El Consejo General de la Abogacía Española elige a su presidenta democráticamente mediante el voto de los 83 decanos de España, a su vez democráticamente elegidos. Inmediatamente después la presidenta, libérrimamente, nombra hasta 9 vicepresidentes que presiden comisiones en las que la presidenta establece subcomisiones en las que nombra, también libérrimamente, a sus presidentes. Y nombra adjuntos a la presidencia, y propone patronos de fundaciones… En fin, que, cuando vuelven a celebrarse elecciones, hay una red clientelar tan firmemente establecida que cualquier renovación también está programada.
Pues bien, la presidencia, así de democráticamente elegida, no tiene mayor capacidad de proceso que la de su presidenta, lo que quiere decir que las capacidades de 140.000 letrados y letradas, iguales a ella en conocimientos y capacidades, son sistemáticamente desaprovechados. La ineficiencia está servida.
Es por eso por lo que más arriba escribí que la democracia, en occidente, era más una forma de gobierno que una forma de cooperación, porque la participación en la toma de decisiones apenas si se circunscribía a la elección del líder. Es verdad que la economía de mercado ampliaba el círculo de agentes decisores a poderes económicos o de comunicación, pero la realidad es que el círculo seguía siendo verdaderamente reducido y nunca se extendió más allá de una exigua —y a menudo odiosa— oligarquía; no obstante, esa pequeña diferencia, fue suficiente según todos los indicios para inclinar la balanza a favor de las democracias occidentales. En unos casos por la fuerza de las armas, frente a fascismos y nazismo, y en otros por la pura fuerza de los hechos: caída del telón de acero.

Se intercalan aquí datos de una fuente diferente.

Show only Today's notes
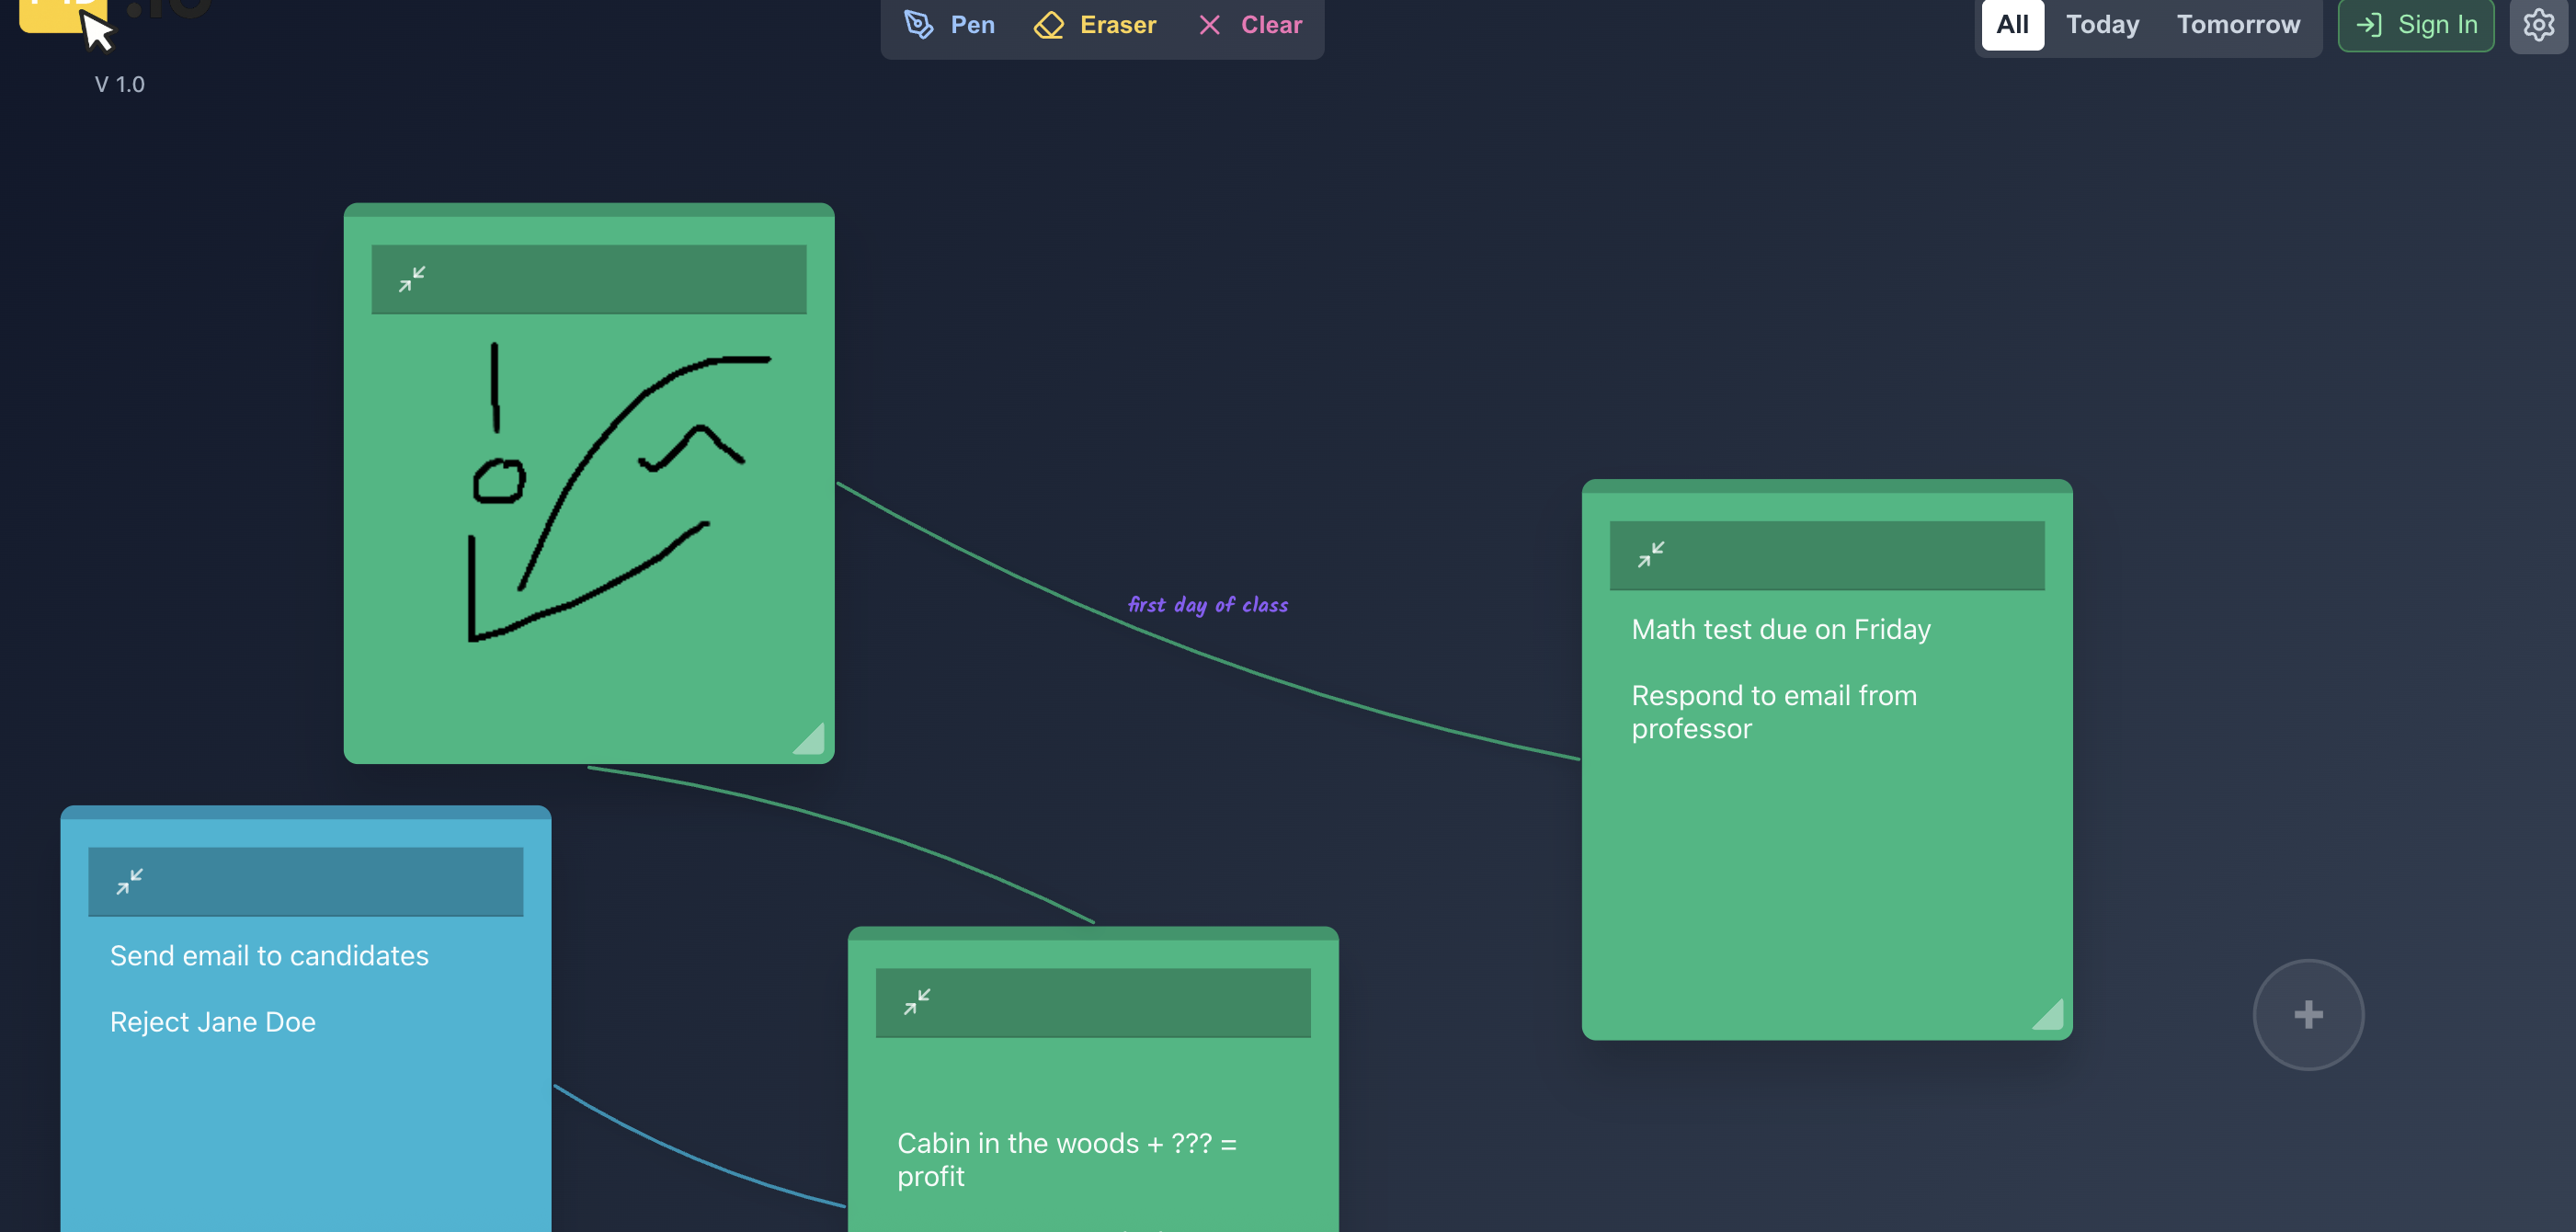This screenshot has height=1232, width=2576. click(x=2102, y=25)
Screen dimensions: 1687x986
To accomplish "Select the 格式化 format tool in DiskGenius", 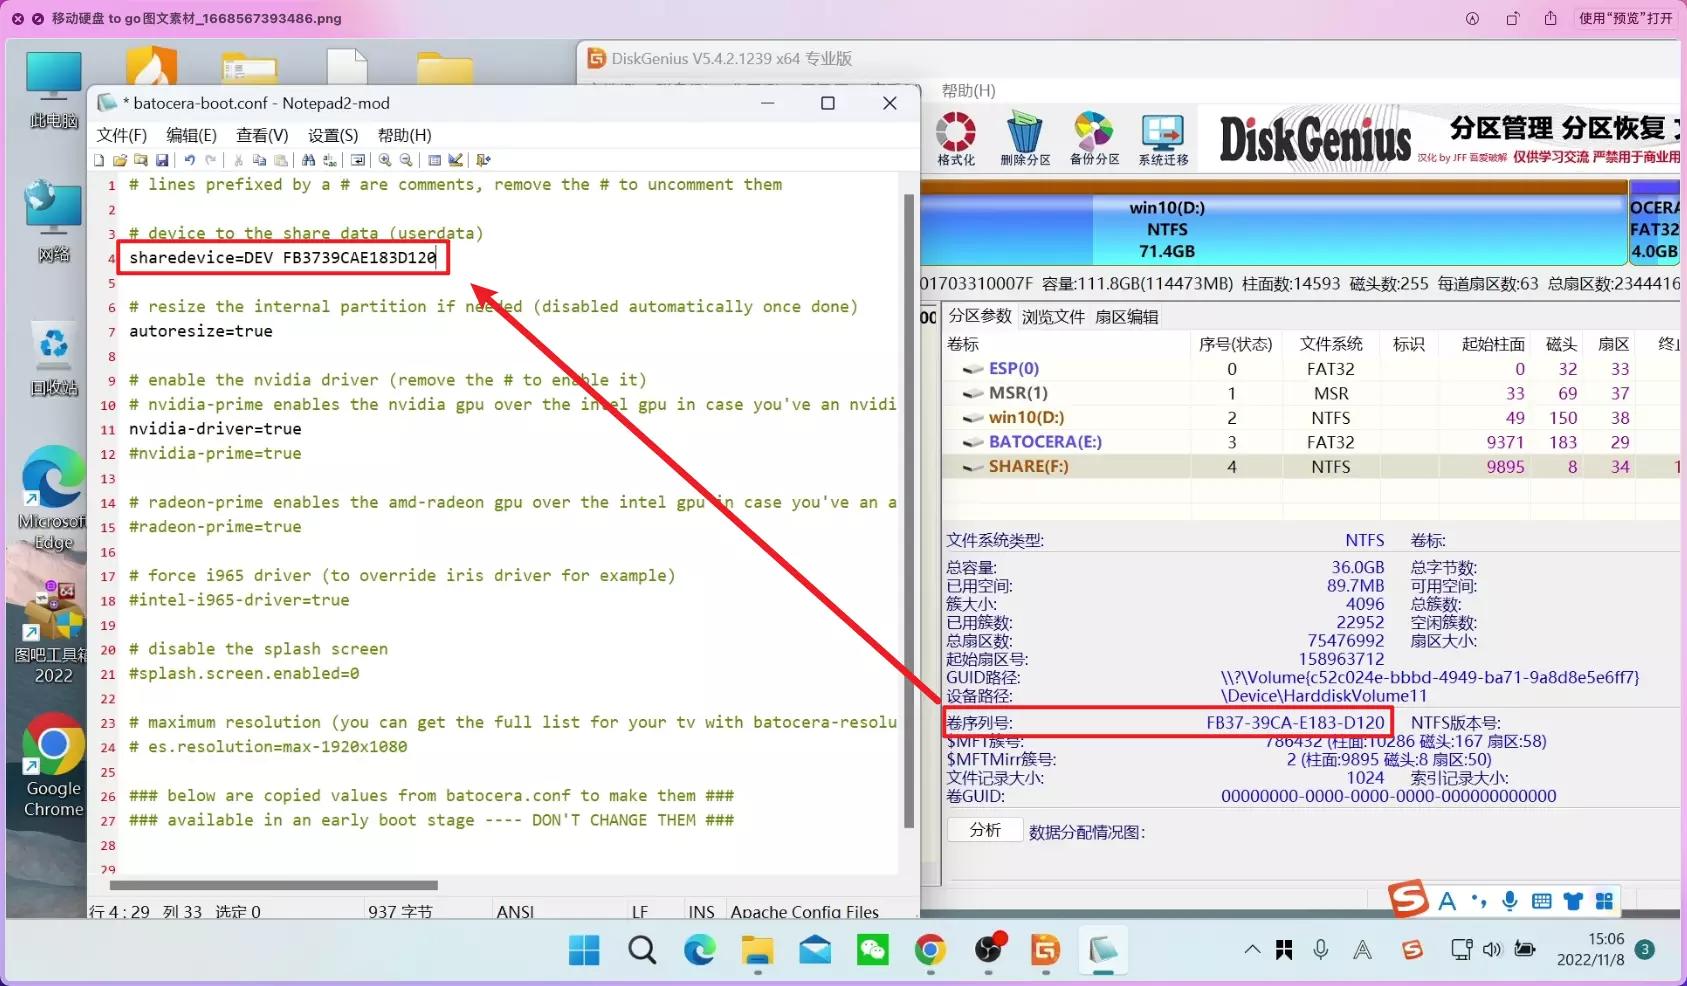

Las democracias occidentales han triunfado, a veces agónicamente, frente a los totalitarismos pero no han sido capaces de triunfar frente a sí mismas y, a punto de iniciarse la tercera década del siglo XXI, siguen usando de conatos y trampantojos democráticos como una forma de legitimación del poder y siguen considerando la democracia como una forma de gobierno y no de cooperación; una creencia que es, además, compartida acríticamente por la mayor parte de los ciudadanos.

Las asociaciones, por designio legal, han de ser constituidas siguiendo ese patrón de red centralizada, jerárquica, y siguen perpetuando ineficiencias que las redes descentralizadas o distribuidas que nacieron con internet cada vez ponen más de manifiesto. El trabajo del poder es, en estas primeras décadas del siglo XXI, balcanizar la red para mantener su poder (véanse los ejemplos de Rusia y China), sembrar de fake-news las redes para torpedear la capacidad de proceso de las sociedades y, en general, abrir sus horizontes a nuevos modelos de guerra jamás antes imaginados.
De esas estrategias de guerra hablaremos otro día, ahora lo que quiero transmitirles es que la sociedad está en trance de abandonar el esquema de red jerarquizada que arrastramos desde el nacimiento de los primeros imperios mesopotámicos para sustituirlo por un esquema de red distribuida o descentralizada que nos convierta a todos en ciudadanos y ciudadanas verdaderamente iguales y que saque el máximo provecho de las capacidades de cooperación de los seres humanos.
No se trata de anarquía, como sin duda querrán hacerle creer quienes se aprovechan del actual status quo, se trata de un orden distinto, tan reglado como el anterior, pero más respetuoso con la esencial dignidad humana y, sobre todo, mucho más eficaz que este sistema que arrastramos ya casi 10.000 años.
No se hagan ilusiones, no será fácil, hay demasiada gente y demasiado poderosa tratando de impedirlo.